[Recorded data]
◆ ◆ ◆ ◆ ◆

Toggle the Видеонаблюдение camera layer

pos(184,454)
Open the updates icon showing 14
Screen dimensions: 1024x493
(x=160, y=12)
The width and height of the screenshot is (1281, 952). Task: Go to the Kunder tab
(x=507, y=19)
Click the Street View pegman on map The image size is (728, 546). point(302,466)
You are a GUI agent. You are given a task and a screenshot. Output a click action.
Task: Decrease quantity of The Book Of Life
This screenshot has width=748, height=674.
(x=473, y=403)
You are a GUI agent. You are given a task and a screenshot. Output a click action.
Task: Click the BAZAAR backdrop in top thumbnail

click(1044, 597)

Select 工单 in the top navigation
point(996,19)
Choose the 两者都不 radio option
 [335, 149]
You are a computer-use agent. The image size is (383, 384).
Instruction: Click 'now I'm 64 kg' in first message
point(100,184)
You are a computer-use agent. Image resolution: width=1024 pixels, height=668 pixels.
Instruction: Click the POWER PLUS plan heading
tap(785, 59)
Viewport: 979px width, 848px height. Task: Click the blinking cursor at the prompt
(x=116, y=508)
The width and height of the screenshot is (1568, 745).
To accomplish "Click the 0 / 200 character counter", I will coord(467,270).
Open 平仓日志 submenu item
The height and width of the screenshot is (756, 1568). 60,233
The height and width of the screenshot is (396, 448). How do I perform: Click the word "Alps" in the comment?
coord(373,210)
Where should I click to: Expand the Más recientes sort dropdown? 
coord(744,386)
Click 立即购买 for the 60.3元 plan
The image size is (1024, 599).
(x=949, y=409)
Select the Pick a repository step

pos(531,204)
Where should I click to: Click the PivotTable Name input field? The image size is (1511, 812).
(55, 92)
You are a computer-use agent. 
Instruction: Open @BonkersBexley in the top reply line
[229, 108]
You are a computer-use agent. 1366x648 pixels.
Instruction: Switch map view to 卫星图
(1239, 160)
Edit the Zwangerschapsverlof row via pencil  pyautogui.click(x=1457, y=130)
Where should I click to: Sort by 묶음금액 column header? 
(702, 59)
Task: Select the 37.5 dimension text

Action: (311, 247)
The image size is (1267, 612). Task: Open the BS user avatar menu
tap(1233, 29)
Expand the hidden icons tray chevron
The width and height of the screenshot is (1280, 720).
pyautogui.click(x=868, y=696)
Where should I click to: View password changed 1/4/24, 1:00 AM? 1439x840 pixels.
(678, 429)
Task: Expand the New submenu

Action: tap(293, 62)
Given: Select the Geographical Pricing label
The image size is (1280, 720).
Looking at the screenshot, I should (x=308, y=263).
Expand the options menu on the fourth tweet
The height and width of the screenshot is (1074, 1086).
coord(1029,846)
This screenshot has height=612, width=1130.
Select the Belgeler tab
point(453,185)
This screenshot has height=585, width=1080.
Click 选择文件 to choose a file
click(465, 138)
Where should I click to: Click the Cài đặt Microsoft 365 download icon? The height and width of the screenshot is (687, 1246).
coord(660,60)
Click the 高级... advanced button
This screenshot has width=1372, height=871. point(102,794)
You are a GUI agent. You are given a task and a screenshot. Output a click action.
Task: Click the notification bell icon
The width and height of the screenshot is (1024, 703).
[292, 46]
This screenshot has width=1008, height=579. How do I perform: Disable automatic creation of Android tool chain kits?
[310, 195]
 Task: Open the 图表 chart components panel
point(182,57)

◆ ◆ ◆ ◆ ◆

EXERCISE AIM
Your answer must be the lines from the one that contains "Click the 高级... advanced button" through the last line of the entries above, copied exactly, with no other lines.

WORKED SOLUTION
Click the 高级... advanced button
This screenshot has width=1372, height=871. point(102,794)
You are a GUI agent. You are given a task and a screenshot. Output a click action.
Task: Click the notification bell icon
The width and height of the screenshot is (1024, 703).
[292, 46]
This screenshot has width=1008, height=579. How do I perform: Disable automatic creation of Android tool chain kits?
[310, 195]
 Task: Open the 图表 chart components panel
point(182,57)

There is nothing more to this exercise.